On balanced incomplete block designs with specified weak chromatic number

TL;DR

This paper investigates the existence of balanced incomplete block designs with a specified weak chromatic number, showing that certain necessary conditions are asymptotically sufficient for their existence under broad parameters.

Contribution

It establishes that for most parameters, the necessary conditions for weakly c-chromatic BIBDs are nearly sufficient, advancing understanding of their existence.

Findings

Necessary conditions are asymptotically sufficient for most parameters.
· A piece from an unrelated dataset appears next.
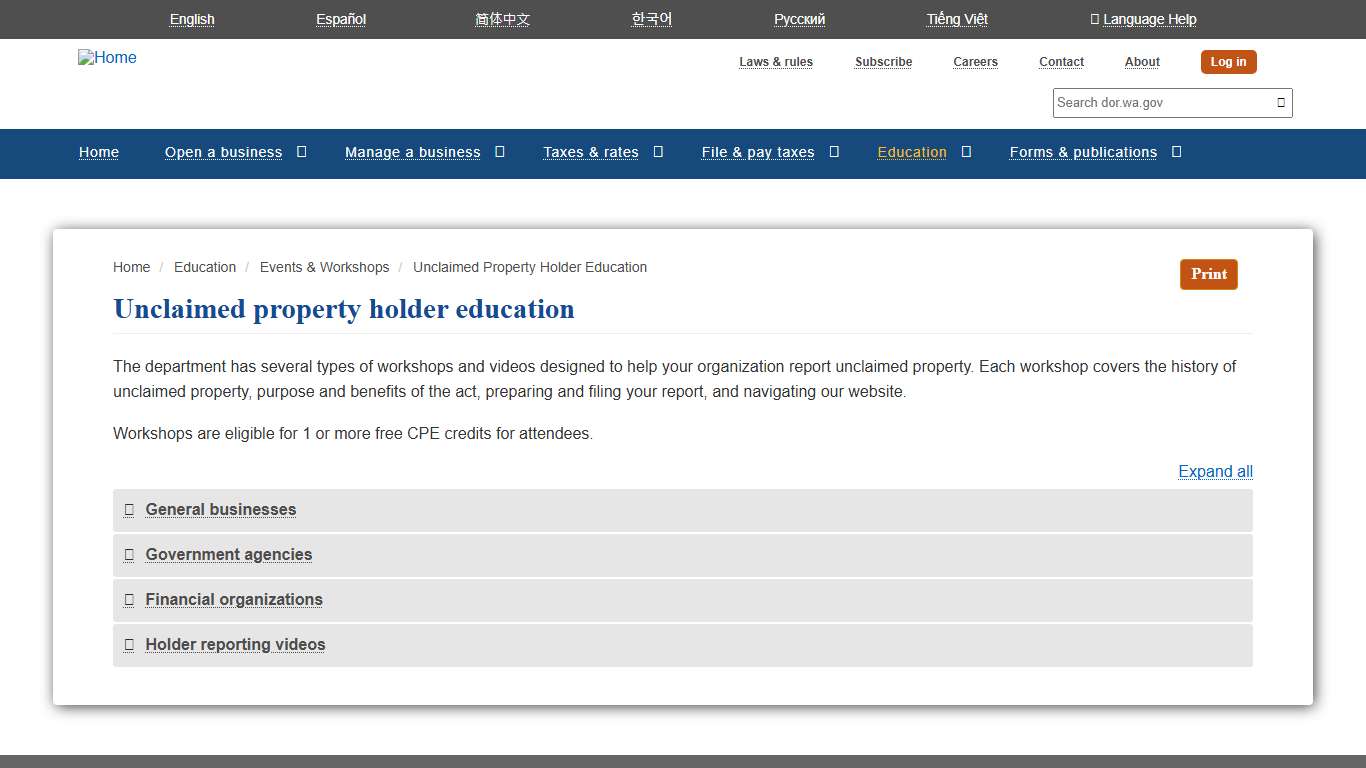
Task: Open the File & pay taxes dropdown chevron
Action: point(834,151)
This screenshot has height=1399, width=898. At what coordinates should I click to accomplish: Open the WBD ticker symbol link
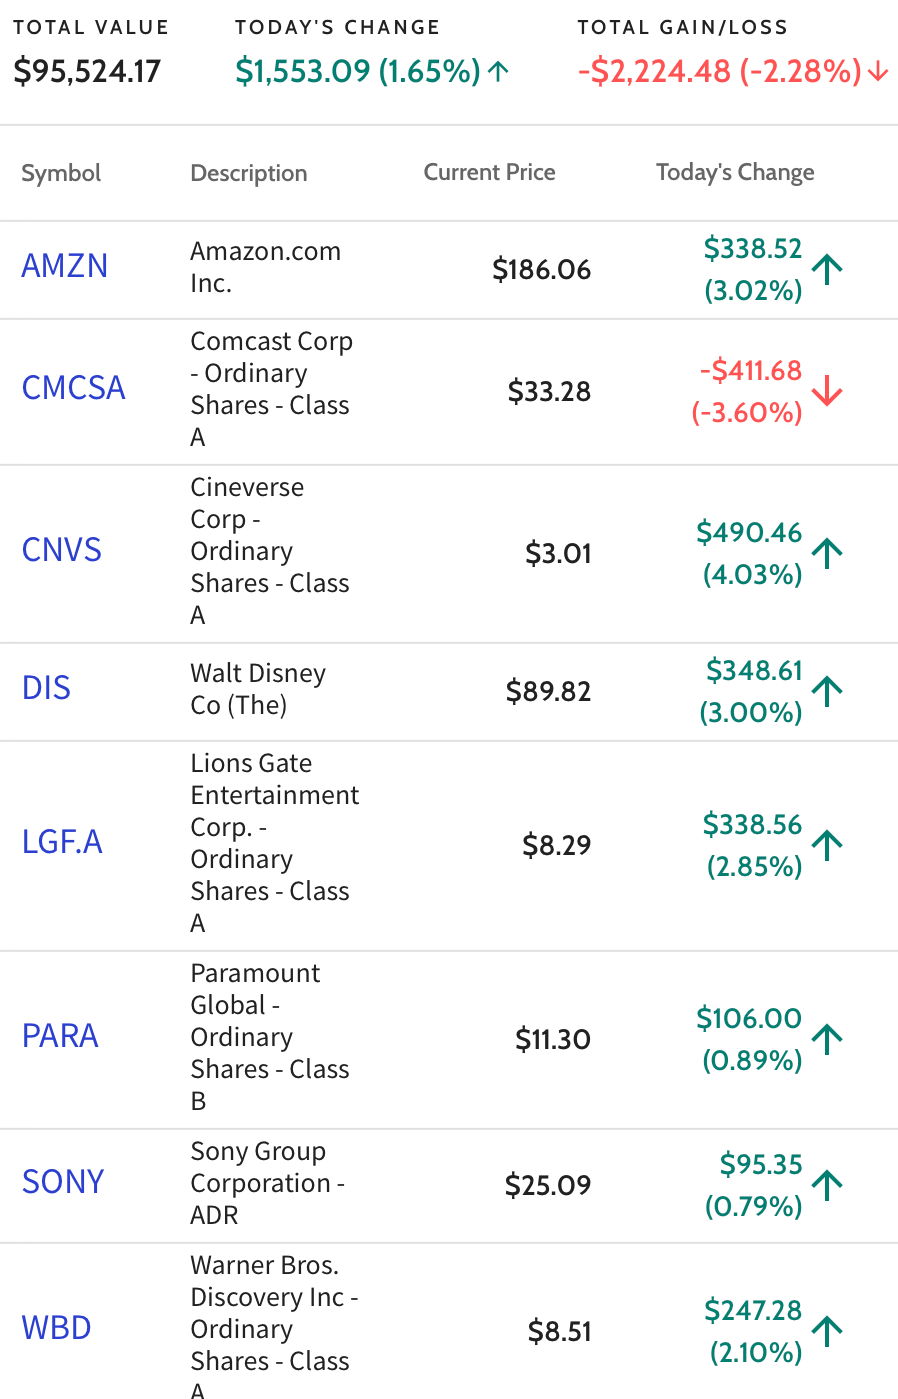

The case (c,k) = (2,3) is an exception.

Results apply to large values of v.

Abstract

A weak $c$-colouring of a balanced incomplete block design (BIBD) is a colouring of the points of the design with $c$ colours in such a way that no block of the design has all of its vertices receive the same colour. A BIBD is said to be weakly $c$-chromatic if $c$ is the smallest number of colours with which the design can be weakly coloured. In this paper we show that for all $c \geq 2$ and $k \geq 3$ with $(c,k) \neq (2,3)$, the obvious necessary conditions for the existence of a $(v,k,\lambda)$-BIBD are asymptotically sufficient for the existence of a weakly $c$-chromatic $(v,k,\lambda)$-BIBD.